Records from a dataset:
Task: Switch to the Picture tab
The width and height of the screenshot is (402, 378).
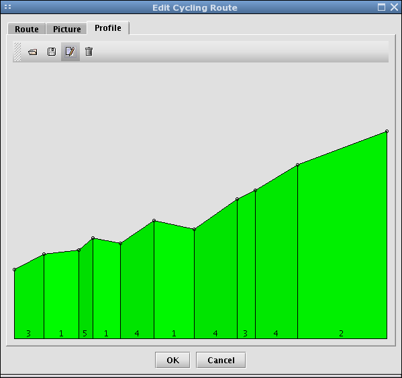Action: click(x=67, y=29)
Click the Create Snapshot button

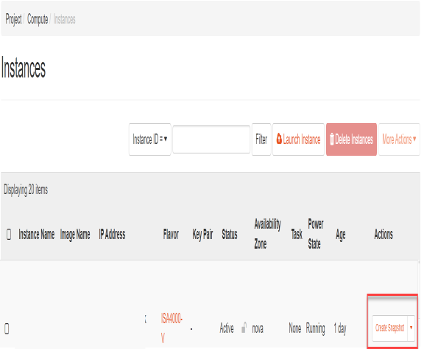pos(389,328)
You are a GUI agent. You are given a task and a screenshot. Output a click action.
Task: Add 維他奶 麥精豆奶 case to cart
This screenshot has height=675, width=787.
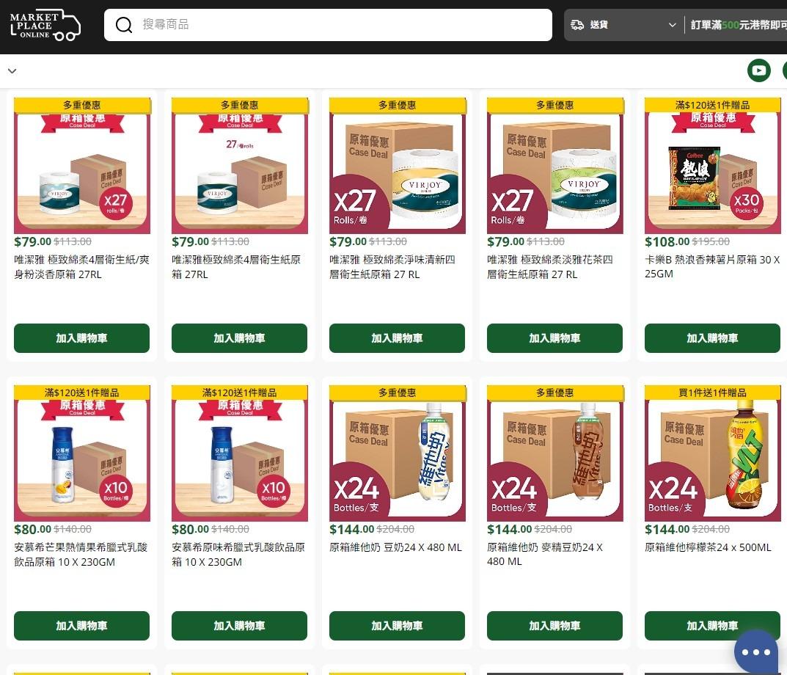(554, 626)
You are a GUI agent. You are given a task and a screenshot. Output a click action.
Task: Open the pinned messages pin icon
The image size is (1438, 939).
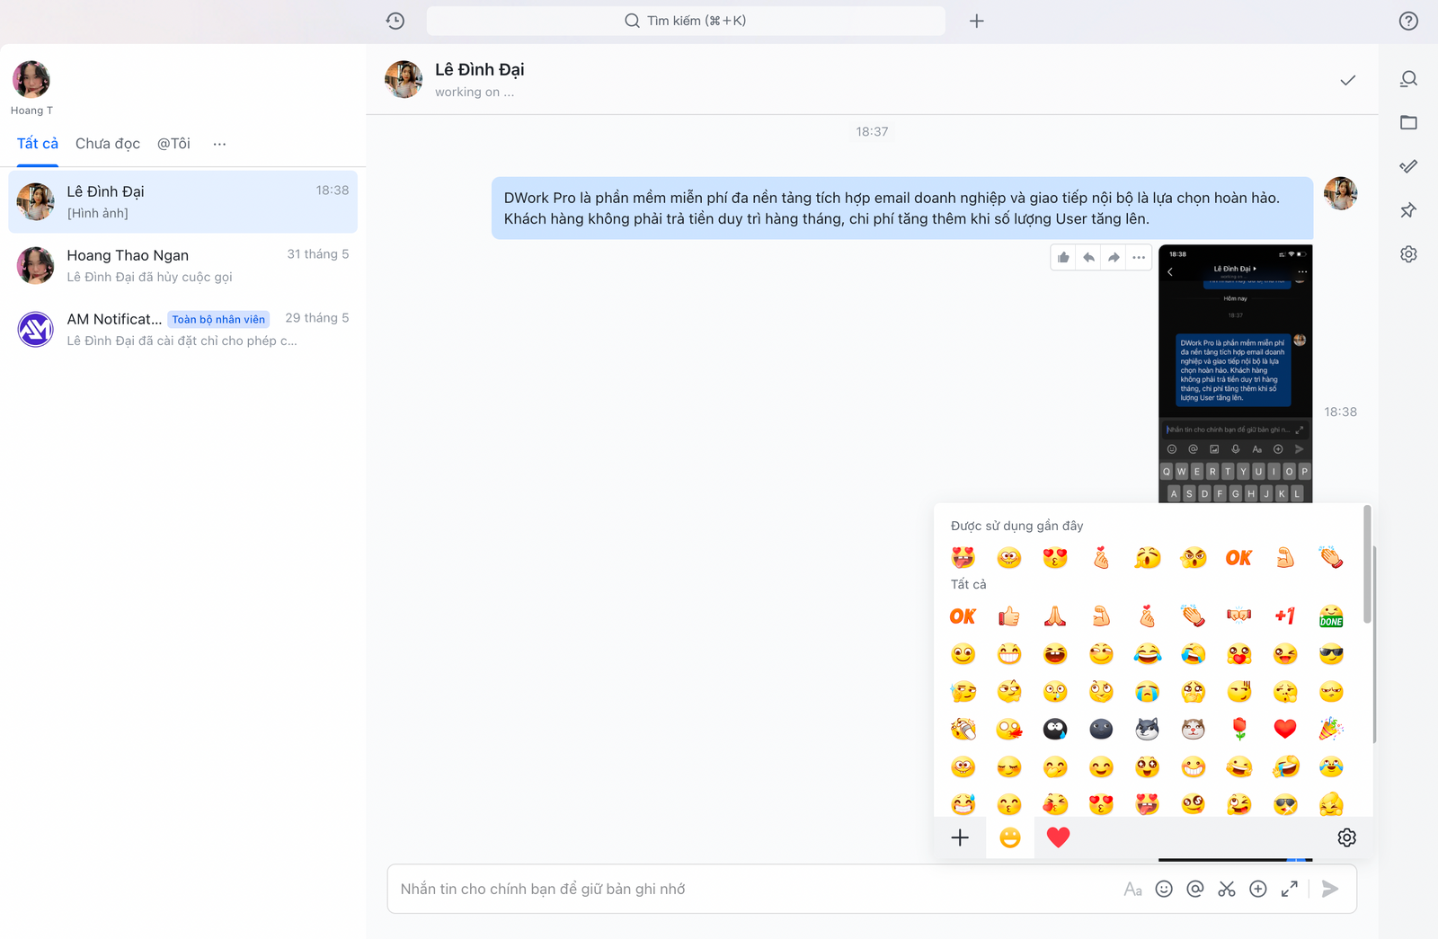(x=1407, y=210)
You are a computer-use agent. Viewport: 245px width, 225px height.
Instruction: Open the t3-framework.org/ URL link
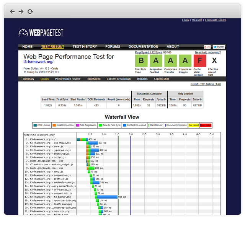point(38,62)
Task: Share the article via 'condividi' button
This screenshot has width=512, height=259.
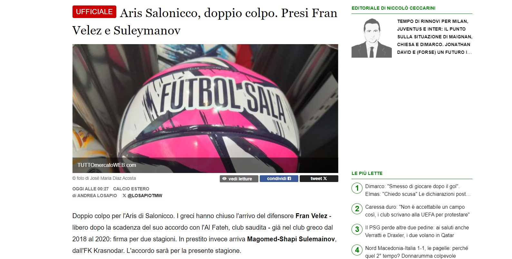Action: click(x=279, y=178)
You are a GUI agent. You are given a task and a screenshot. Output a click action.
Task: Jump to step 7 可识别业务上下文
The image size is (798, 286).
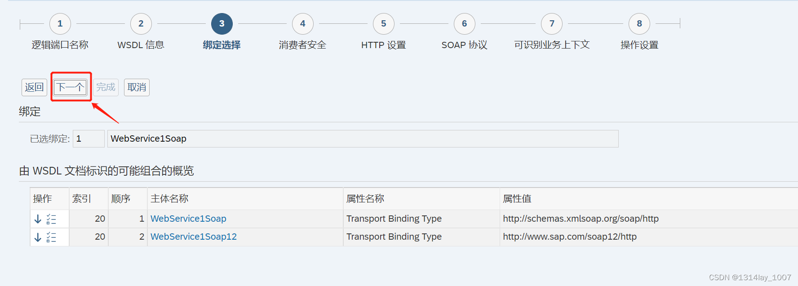point(552,24)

TASK TO COMPLETE >> Here the job is to print the data above exactly, except for any pictures.

RESULT >>
Task: Switch to the Picture tab
The width and height of the screenshot is (402, 378).
Action: click(x=67, y=29)
Click the Create Snapshot button

pos(389,328)
You are a GUI agent. You are given a task and a screenshot. Output a click action.
Task: Add 維他奶 麥精豆奶 case to cart
This screenshot has height=675, width=787.
(554, 626)
You are a GUI agent. You are given a task and a screenshot. Output a click action.
Task: Open the pinned messages pin icon
The image size is (1438, 939).
(x=1407, y=210)
You are a computer-use agent. Viewport: 245px width, 225px height.
Instruction: Open the t3-framework.org/ URL link
point(38,62)
Task: Share the article via 'condividi' button
This screenshot has width=512, height=259.
Action: click(x=279, y=178)
You are a GUI agent. You are given a task and a screenshot. Output a click action.
Task: Jump to step 7 可识别业务上下文
The image size is (798, 286).
point(552,24)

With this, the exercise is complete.